(Stored data entries)
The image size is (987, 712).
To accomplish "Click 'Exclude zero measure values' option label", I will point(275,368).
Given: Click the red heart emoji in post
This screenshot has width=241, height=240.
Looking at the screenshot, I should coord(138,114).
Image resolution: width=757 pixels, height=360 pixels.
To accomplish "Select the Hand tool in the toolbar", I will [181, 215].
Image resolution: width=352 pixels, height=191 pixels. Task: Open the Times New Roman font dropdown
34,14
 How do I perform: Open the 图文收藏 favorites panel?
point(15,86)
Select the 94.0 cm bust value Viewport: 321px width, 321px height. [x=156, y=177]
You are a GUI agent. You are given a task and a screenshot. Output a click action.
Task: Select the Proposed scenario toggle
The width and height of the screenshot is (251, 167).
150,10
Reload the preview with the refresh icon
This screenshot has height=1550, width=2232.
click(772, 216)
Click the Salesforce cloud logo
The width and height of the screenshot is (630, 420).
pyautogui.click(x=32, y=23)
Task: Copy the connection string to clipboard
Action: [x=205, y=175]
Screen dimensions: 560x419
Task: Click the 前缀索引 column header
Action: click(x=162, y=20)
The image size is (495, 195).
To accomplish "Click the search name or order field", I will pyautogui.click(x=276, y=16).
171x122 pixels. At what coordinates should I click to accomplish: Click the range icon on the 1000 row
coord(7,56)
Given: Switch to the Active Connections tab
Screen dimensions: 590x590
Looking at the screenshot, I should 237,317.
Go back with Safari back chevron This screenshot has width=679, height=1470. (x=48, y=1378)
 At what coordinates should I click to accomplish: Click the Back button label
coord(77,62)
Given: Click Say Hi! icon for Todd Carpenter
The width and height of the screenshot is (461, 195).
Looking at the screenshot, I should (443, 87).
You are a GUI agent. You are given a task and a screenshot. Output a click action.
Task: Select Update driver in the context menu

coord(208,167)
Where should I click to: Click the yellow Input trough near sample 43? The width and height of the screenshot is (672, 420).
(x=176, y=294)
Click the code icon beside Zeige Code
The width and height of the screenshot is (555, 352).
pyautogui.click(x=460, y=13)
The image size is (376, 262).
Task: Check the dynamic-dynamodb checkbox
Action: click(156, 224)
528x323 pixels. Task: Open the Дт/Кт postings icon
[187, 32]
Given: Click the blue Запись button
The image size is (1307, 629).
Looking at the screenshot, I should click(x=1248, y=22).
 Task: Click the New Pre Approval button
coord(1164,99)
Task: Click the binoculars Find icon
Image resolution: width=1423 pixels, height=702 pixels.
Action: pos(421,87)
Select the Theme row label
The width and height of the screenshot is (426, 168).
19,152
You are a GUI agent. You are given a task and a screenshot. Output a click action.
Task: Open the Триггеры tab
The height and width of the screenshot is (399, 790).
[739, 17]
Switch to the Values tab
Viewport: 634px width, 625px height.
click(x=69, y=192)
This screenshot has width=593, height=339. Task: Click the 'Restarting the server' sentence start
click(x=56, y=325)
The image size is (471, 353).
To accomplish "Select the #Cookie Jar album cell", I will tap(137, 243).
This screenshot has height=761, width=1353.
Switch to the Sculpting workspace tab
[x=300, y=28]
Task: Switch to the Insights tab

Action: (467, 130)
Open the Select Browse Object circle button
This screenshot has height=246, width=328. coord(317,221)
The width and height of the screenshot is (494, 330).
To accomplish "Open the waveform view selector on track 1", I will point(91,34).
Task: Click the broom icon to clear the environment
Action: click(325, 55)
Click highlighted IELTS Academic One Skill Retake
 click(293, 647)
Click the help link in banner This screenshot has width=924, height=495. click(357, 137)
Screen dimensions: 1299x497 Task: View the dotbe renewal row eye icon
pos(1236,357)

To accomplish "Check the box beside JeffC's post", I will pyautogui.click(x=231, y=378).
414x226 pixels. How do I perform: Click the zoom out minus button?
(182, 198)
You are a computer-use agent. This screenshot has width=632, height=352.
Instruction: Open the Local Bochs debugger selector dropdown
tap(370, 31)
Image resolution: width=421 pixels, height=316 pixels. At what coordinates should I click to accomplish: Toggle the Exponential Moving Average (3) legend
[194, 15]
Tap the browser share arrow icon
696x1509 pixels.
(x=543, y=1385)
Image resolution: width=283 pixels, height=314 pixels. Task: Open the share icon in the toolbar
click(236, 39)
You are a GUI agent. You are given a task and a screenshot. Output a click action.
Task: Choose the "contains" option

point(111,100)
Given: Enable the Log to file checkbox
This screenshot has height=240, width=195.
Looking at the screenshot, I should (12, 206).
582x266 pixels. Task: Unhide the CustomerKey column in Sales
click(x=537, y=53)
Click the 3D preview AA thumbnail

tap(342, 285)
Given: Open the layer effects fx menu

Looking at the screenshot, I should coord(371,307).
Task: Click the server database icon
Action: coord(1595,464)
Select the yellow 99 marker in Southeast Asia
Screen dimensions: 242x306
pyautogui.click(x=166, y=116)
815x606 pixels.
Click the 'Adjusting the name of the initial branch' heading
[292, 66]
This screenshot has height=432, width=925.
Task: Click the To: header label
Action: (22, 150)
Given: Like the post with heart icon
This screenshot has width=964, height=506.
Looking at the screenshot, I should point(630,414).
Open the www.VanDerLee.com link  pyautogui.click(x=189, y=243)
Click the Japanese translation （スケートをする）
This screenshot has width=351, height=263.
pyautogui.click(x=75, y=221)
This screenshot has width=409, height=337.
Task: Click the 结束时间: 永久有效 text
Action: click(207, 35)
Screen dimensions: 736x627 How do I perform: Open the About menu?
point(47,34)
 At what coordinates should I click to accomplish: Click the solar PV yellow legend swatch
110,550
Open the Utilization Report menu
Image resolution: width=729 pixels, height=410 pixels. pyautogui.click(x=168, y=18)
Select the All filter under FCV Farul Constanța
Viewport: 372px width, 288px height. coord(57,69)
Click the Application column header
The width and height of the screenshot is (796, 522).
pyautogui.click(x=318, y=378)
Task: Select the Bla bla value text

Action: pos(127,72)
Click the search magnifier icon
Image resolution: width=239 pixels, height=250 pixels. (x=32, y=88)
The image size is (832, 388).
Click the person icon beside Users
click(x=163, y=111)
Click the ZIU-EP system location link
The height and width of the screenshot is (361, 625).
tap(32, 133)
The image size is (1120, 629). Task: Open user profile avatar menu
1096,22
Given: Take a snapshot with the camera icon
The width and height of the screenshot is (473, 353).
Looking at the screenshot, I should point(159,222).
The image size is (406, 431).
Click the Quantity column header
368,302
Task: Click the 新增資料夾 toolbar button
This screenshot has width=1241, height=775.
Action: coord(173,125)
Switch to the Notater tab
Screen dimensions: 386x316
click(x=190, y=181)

● **What you need to do**
The line with "The image size is (406, 431)." and all the lines after it in the records above are to be output exactly, with nothing added.

● **Task output**
The image size is (406, 431).
Click the Quantity column header
368,302
Task: Click the 新增資料夾 toolbar button
This screenshot has width=1241, height=775.
Action: coord(173,125)
Switch to the Notater tab
Screen dimensions: 386x316
click(x=190, y=181)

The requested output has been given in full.